Pre-test (October) and re-test (March) scores are available for students in the
implementation. In addition, because the principal and staff decided to
implement Direct Instruction school-wide during the next school year, and since
this requires placement testing, March placement test scores are also available
for nonDI students in kindergarten, 1st and 2nd
grades. Again, the data and the analyses were not designed to test the
effectiveness of Direct Instruction. The question was whether these data and
analyses would help to convince the principal, teachers, and district
administrators to move to a school-wide implementation. The main findings are
as follows.
a. 73% of kindergartners (16/22) in Language
for Learning placed at a higher level of the curriculum at the re-test.
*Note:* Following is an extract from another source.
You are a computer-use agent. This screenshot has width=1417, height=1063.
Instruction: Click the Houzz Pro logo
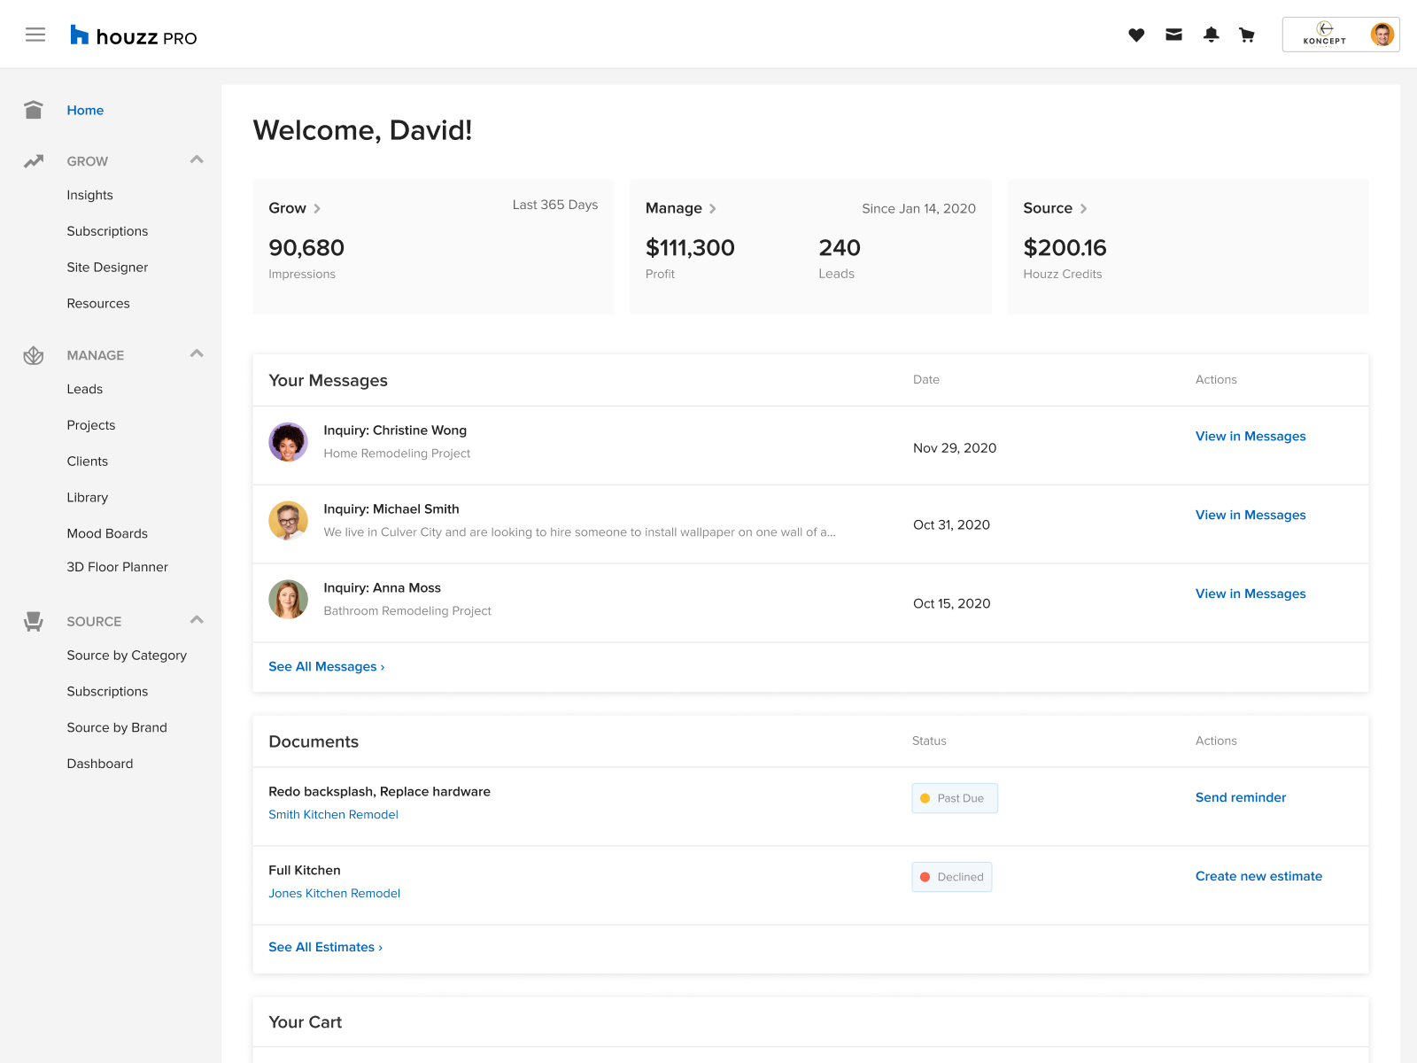134,36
There was no change in test placement for 4 children.
b. Comparison of placement re-test scores
of kindergartners who had received Language for Learning with placement
test scores of kindergartners in two classes that had not received Language
for Learning, showed that: (1) 91% of DI kindergartners (20/22) placed at
lesson 41; (2) only 25% (6/24) and 27% (6/22) of kindergartners in the two nonDI Language for Learning classes placed at lesson 41.
Most of the nonDI kindergartners placed at lesson 31.
3. 76% of kindergartners (16/21), who had
all begun in Reading Mastery I or II, placed out of Reading
Mastery I and II, and now placed in the more advanced, Fast Cycle,
curriculum at the re-test. One child was not available for re-test. In
contrast, (a) 64% (14/22) of kindergartners in one class who had not received
DI, placed in Reading Mastery I (none in Reading Mastery II or
higher); and (b) 50% (12/24) kindergartners in the other nonDI
class placed in Reading Mastery I, lesson 11. However, 50% (12/24) in
this second nonDI kindergarten placed in Fast
Cycle. This interesting result may be accounted for by the fact that the
teacher in this second nonDI kindergarten began
imitating the DI techniques modeled by the DI teachers (e.g., specific
attention and task signals, group responses, firming responses and correcting
errors). In addition, she instituted a phonics program. This was understood by
teachers as evidence supporting DI; if a little DI works, imagine what a
complete implementation will do.
4. 63% (10/16) of first graders in Reading
Mastery placed at higher lessons in the curriculum at the re-test. There
was no lesson placement change in 5 children (32%). And 1 child placed at a
lower lesson on re-test.
5. Of the 17 second graders who began in Reading
Mastery II, 53% (9/17) placed out of Reading Mastery II, and now
placed in Reading Mastery III (7 children, or 41%), one child placed in Reading
Mastery IV, and one in Reading Mastery V. In contrast most of the
children in nonDI second grades placed either in Reading
Mastery I or II.
In general, the findings show that
students who received Direct Instruction in kindergarten, 1st and 2nd grades
significantly increased their skills between the pre-test and re-test period of
less than 2 months, and appeared to outperform children in the nonDI classes. However, the DI and nonDI
groups could not be created by random allocation or by matching. Therefore, the
authors cannot be sure that the classes were equivalent at the time of the
pre-test. Still, the consistent findings in one direction (the apparent
superiority of DI) were highly suggestive to the principal, teachers, and
district administrators.
Another major change in the children was
in pro-social or classroom behavior. These changes are discussed in the next
section.
Direct Instruction Learning Communities
Direct Instruction is understood as a form of communication that helps students
acquire complex knowledge systems (Engelmann & Carnine,
1991). However, one of the first findings was marked change in students' social
behavior. Following are examples that reflect the development of learning
communities.
1. Quickly and quietly coming to the
group lesson area when signaled.
2. Increased attention to lesson
activities.
3. Precise attention to teachers'
signals; e.g., "Get ready" or "Your turn" or hand gestures.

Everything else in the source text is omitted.